I find the science fascinating, the logic flawed, and the ethics missing. The poor embryos, which will wind up in a biology department incinerator, are a complete human, in potentia. At what stage is a human organism an person? At age 21? At birth? But, it's a crime to harm a baby while it's inside it's mother's uterus. So, the legal system tacitly acknowledges an unborn fetus as a person. Do we say that an identical twin isn't a person, that they are only a clone of their twin? Even if these embryos are not producing extractable stem cells, could they be implanted in a human uterus to produce a viable baby? And if they can, will these poor babies be considered human? or will they be property?

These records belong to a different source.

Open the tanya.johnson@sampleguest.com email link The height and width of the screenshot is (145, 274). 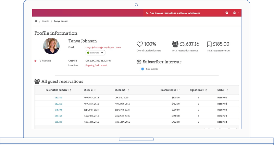click(103, 47)
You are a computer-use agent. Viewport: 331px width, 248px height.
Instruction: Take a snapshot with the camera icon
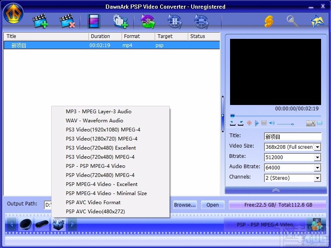311,123
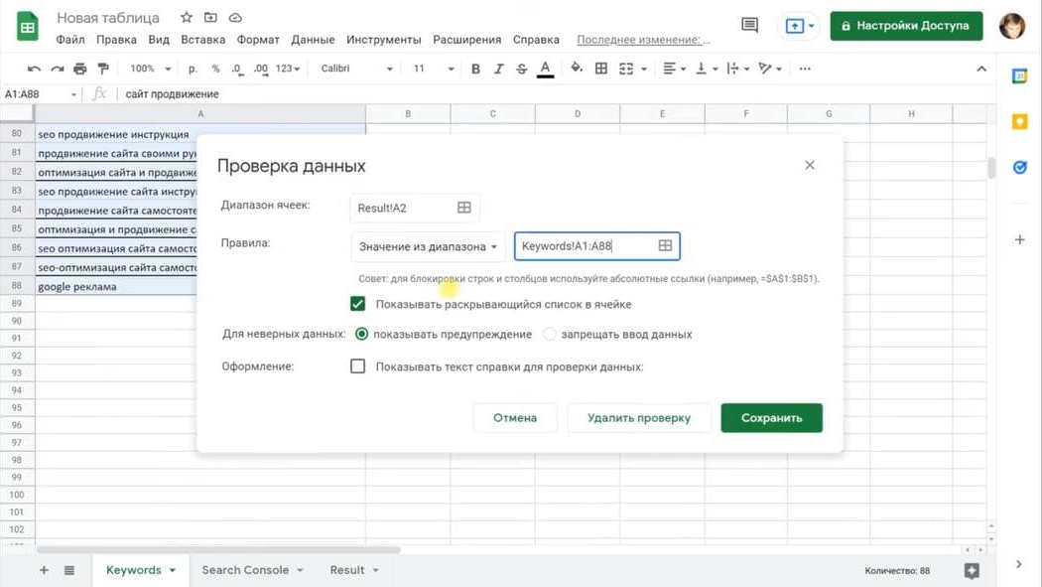The image size is (1042, 587).
Task: Open the text color picker
Action: [x=545, y=69]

In college, one of my required classes was Biological Ethics. I was never quite able to determine where the teacher's feeling lay, on most subjects, which probably meant he was doing a good job. But, my group presentation was on cloning. At the time, cloning was very very new, the first sheep had just been produced. The idea of cloning a human was purely speculative fiction. However, I had examples of how cloning effected society, drawn from classic science fiction. Go read "Friday", by Robert A. Heinlein, and think about what it would be like to be a clone.